Não é conto, mas fragmento de romance. Mesmo assim, a vida de Ada e Otto, em sua casa amarela lá pelos lados do Mandaqui, é retratada com um senso de acabamento, de desfecho, que falta a muitas páginas da antologia. Emilio Fraia, num conto estranho, e Antonio Prata, numa delicadíssima lembrança de infância, também têm esse domínio da forma curta.
Vejo que gostei mais dos autores em que o “sentimento nacional” está mais presente do que o “sentimento de globalização”, predominante na antologia. Mas, afinal, é uma seleção da “Granta”… feita, sem dúvida, já com olhos para o consumo externo.
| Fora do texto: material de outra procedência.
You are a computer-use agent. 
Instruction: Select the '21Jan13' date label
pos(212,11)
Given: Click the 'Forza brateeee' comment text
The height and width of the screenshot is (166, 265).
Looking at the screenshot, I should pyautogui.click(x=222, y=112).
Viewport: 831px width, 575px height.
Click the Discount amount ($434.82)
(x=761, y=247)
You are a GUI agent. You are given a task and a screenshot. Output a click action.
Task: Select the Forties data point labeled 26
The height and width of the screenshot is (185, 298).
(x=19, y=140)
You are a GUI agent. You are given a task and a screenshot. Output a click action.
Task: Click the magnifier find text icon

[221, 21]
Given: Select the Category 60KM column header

Daí uma das minhas prevenções. O “franchising”, que antes funcionava para lanchonetes e lojas de roupa, já entrou para o mundo das galerias e museus (há Guggenheims pelos quatro cantos do mundo) e entra firme no sistema editorial.
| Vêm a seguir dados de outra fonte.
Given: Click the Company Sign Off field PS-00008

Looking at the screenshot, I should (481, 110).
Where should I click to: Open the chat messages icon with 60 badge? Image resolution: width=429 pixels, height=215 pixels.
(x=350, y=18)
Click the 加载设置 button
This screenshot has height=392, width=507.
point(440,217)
Exemplo disso é a associação entre a Penguin e a Companhia das Letras, que chega a ter títulos quase em inglês, como “Essencial Joaquim Nabuco” (em vez de algo como “Joaquim Nabuco – Textos Essenciais”).
Com exceção de um crítico convidado, são brasileiros os responsáveis pela seleção da “Granta” em português. O que há da “Granta” inglesa nisso, exceto a marca?
Outra coisa. Naturalmente quem escolheu achou que os escolhidos foram os melhores. Mas sou dos que implicaram com o uso do termo “Melhores” na capa da edição. É fazer da capa de um livro a sua própria propaganda. Para não falar da moda, especialmente irritante, de indicar algumas edições como “o Drummond definitivo”, “o Proust definitivo”. Logo estarão dizendo “o definitivo Drummond”.
Aí, os jovens escritores brasileiros poderão passar a fazer seus contos diretamente em inglês, e não se fala mais nisso.